Born on the 4th of July.
I am currently watching the end of Oliver Stone's "Born on the 4th of July" starring Tom Cruise. This movie, for some reason shown only after the election, tells the true story of Ron Kovic, a Long Island man who volunteered for the war in Vietnam, was paralyzed, and like John Kerry (though physically wounded far more than Kerry) became a Vietnam veteran against the Vietnam war.
This movie lays out the sort of turmoil we are going to face again as we finally learn the truth of the lies of Iraq, the murders of Iraq and the crimes of Iraq committed by our soldiers, who should not be there and who would not have committed crimes if they were kept at home.

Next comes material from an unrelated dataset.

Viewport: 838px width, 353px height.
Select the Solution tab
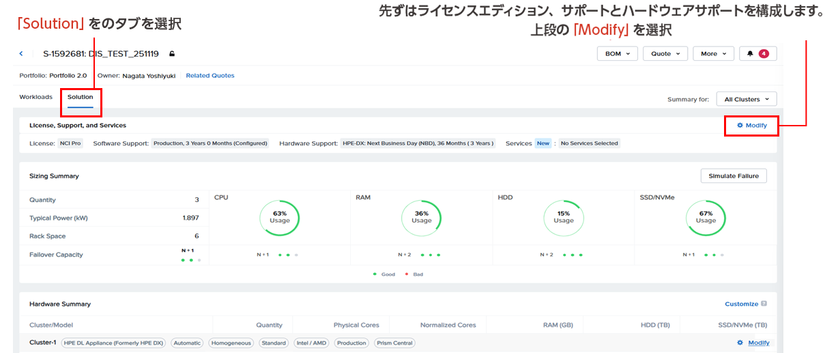coord(80,97)
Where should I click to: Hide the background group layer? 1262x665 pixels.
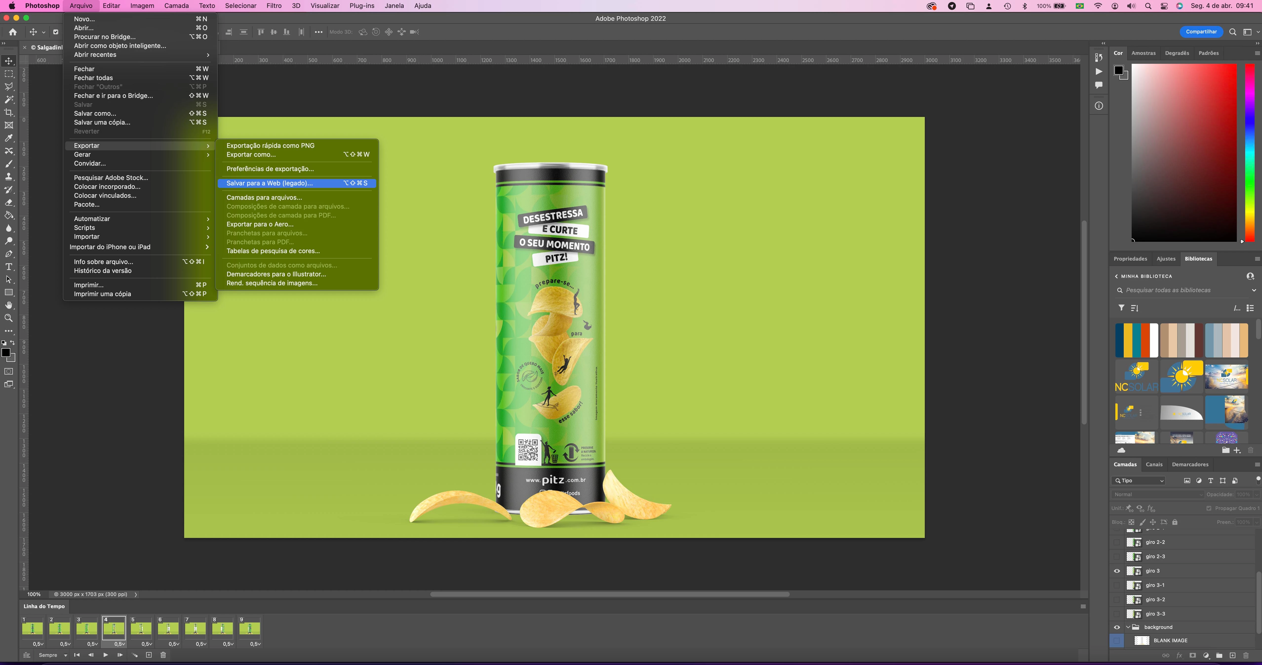pos(1117,627)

War is inherently immoral. It turns young adults into killers, innocent civilians into "collateral damage" blown to pieces in "precision bombings" conducted with 500 pound bombs over their homes and holy places, and turns young and poor men and women into "terrorists" and "insurgents" and freedom fighters. Once we let loose the dogs of war they are not easy to reign back in.

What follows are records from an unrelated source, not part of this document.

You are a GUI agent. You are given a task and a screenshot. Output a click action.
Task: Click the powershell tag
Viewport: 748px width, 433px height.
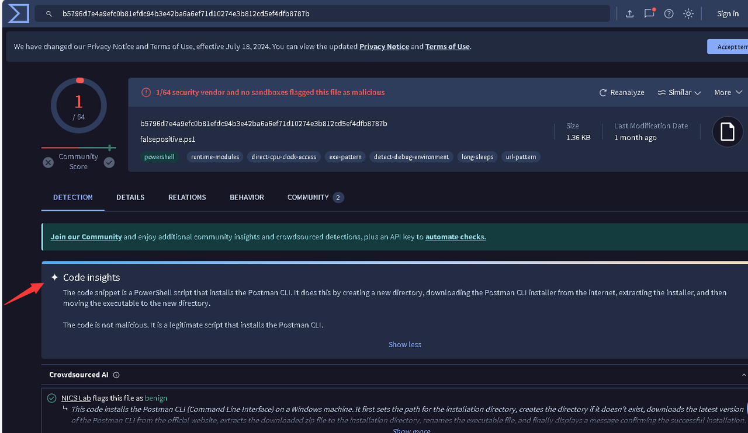[159, 156]
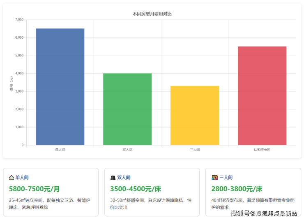Click the 3500-4500元/床 price text

pos(136,189)
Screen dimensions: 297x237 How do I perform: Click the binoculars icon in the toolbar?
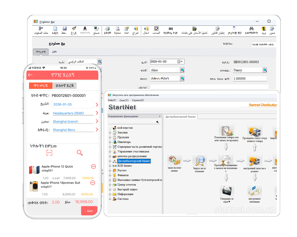[251, 29]
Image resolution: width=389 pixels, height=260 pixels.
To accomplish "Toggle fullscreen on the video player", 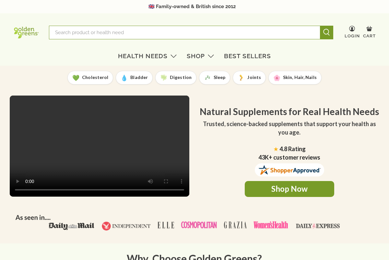I will coord(166,181).
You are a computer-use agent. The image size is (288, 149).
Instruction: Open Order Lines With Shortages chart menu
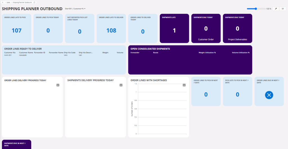(184, 85)
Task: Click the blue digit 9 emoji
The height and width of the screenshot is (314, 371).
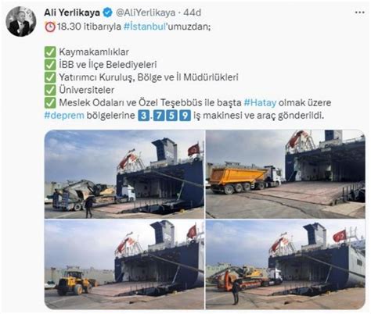Action: (186, 116)
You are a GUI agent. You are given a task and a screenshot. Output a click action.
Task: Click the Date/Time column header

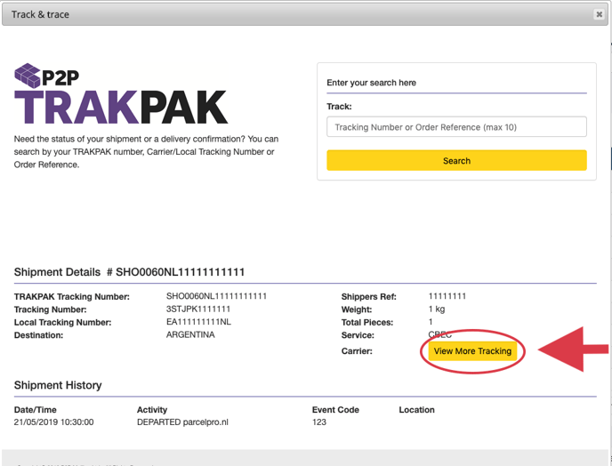click(35, 410)
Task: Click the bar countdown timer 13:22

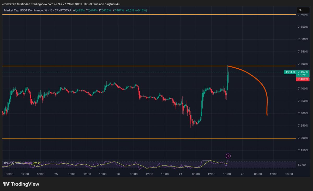Action: tap(302, 76)
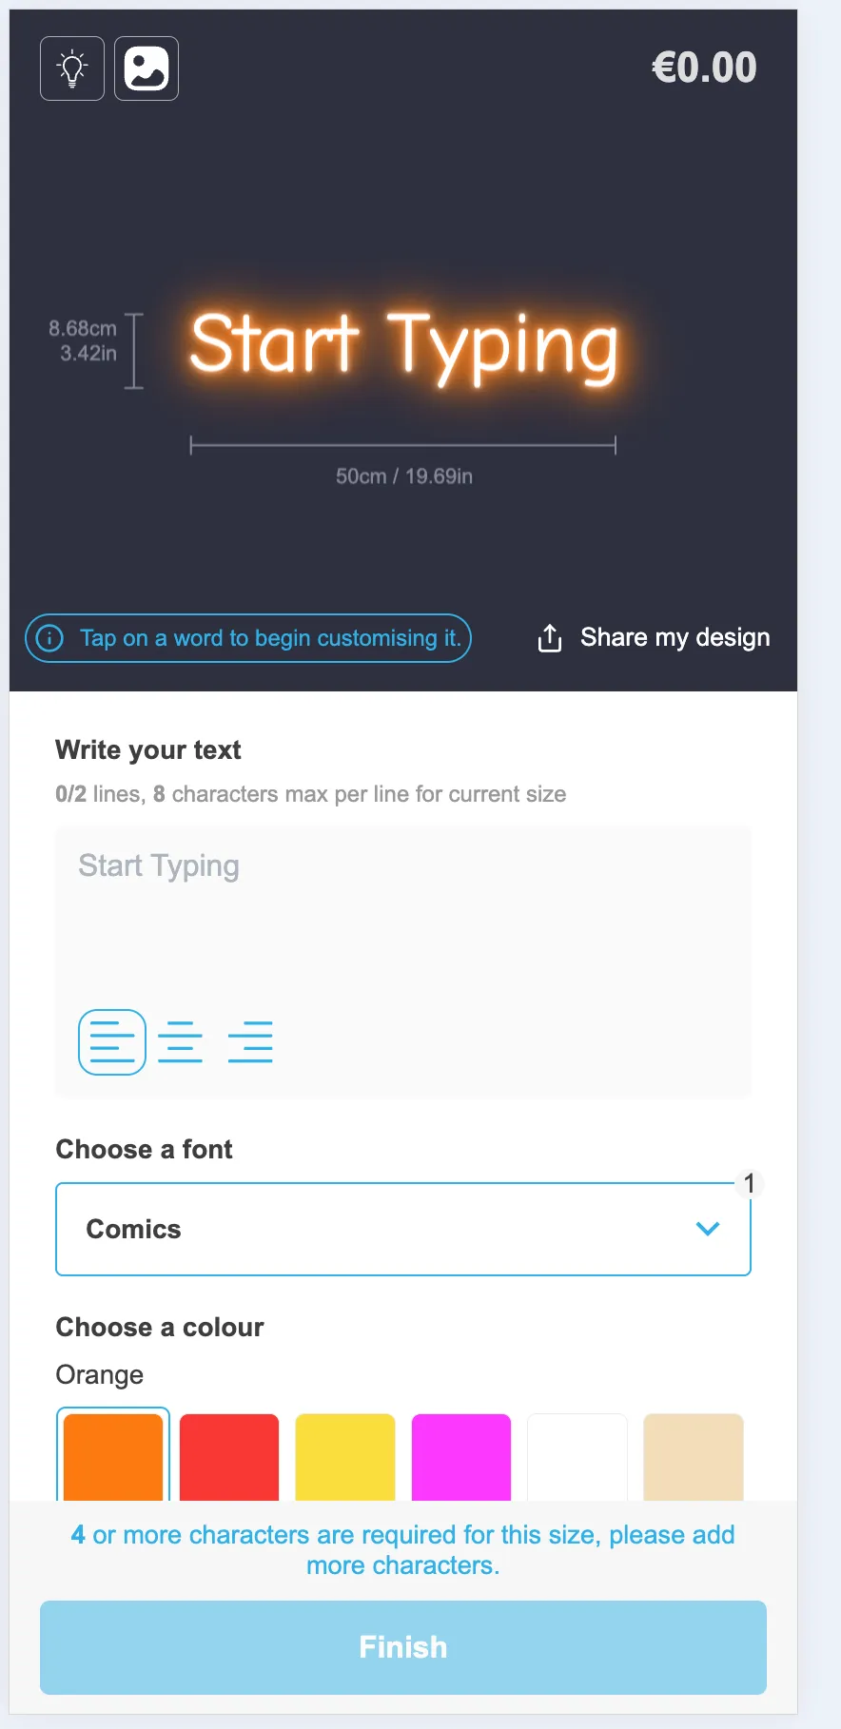Image resolution: width=841 pixels, height=1729 pixels.
Task: Click the Share my design link
Action: tap(675, 637)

The scars and bloodshed, the wounds and hurt will not go away. Thousands upon thousands of Iraqis are dead because of our actions. Almost 1200 American soldiers are dead because of President Bush's orders and a reaction to them that is as ferocious as it was predictable. Hundreds or so of soldiers from other nations not to mention our Iraqi "allies" (derided by many as "Collaborators" in occupation which of course they are) also are dead. Families are without fathers, mothers, sons, daughters, brothers, sisters, because of our actions.
I hear from others that Hussein was worse.... or Hussein was a butcher. OK. We can't deny that. He killed tens of thousands of people. Sadly, so now have we, and for what? Hussein is in prison, Iraq is in turmoil and thousands are dead. Seems to me that the only difference between Iraq under Hussein and Iraq under Bush (don't buy the lie that Iyad Allawi, himself a former trained killer for Hussein's Ba'ath Party, is in charge) is that now more than a thousand US soldiers and those from other nations are also dead. We have a promise of elections in January in Iraq which do provide a certain amount of hope, however as many have pointed out to me (while arguing that the democracy in Lebanon is illegitimate) is that elections while under the occupation of foreign powers cannot be considered legitimate.
So where are we now? Tough to say. Thousands dead. Thousands more certain to die. Elections to come? Well one might hope so.... of course there are elections to come in Cuba too, eventually, and we didn't have to flatten Cuban cities to make it so.
We are just in a conundrum, one that occurs in all situations of war. I honestly don't see this entry as one going anywhere.... I don't have answers really other than we must try to get away from this idea that we can bomb our problems away. It doesn't work especially in situations when nothing was happening. There was NO war in Iraq until we brought war to Iraq. Now there is war in Iraq and there will be war in Iraq for years to come.
Democracy is government of the people by the people. By this very reason outsiders cannot impose democracy. Imposition runs counter to what democracy is supposed to be, and so our project in Iraq is doomed to failure because of its inherent contradiction. If it were not doomed to failure we would not have had to impose Iyad Allawi in power. Allawi is a man who, according to complaints from Australian SAS soldiers reported in the Sydney Morning Herald, was seen personally executing prisoners in an Iraqi prison (one bullet to the back of the head) 5 days before assuming power from L. Paul Bremer. Allawi served in Hussein's secret police monitoring and executing Iraqi dissidents in Europe before Hussein took a dislike to him and tried to have him killed. He is not a good man, he is not a holy man, he is not a revered Iraqi figure and he is no principled anti-Hussein dissident. He is a killer and a thug. If not for Hussein's change of heart in the 70s Allawi would be rallying insurgents against us rather than US soldiers against them. Let us not mistake Allawi for a democrat. He is a tyrannical strongman, and our use of him demonstrates the incipient failure of Bush's project in Iraq.
Let us hope. Let us hope for an end to the bloodshed. Let us beg our troops home. Let us beg our troops to avoid killing innocents. We are in a catch-22 whose only escape route is a removal of our troops and an apology for the death of innocents in our project to "liberate" them, as well as an apology to the families of those soldiers killed by the actions brought on by lies and the waste of their lives for no purpose.
Although I have lost faith in organized faith because of the faithless actions of the so-called faithful, I do pray for the souls of those whose souls have been given flight years before they should have. I hope that those who found no peace in their lives can at least find it in their deaths and that those left behind can find the strength to choose peace and forgiveness rather than death and vengeance because it more than we deserve (and probably more than many of them deserve as well) but it is the best that we and they can hope for.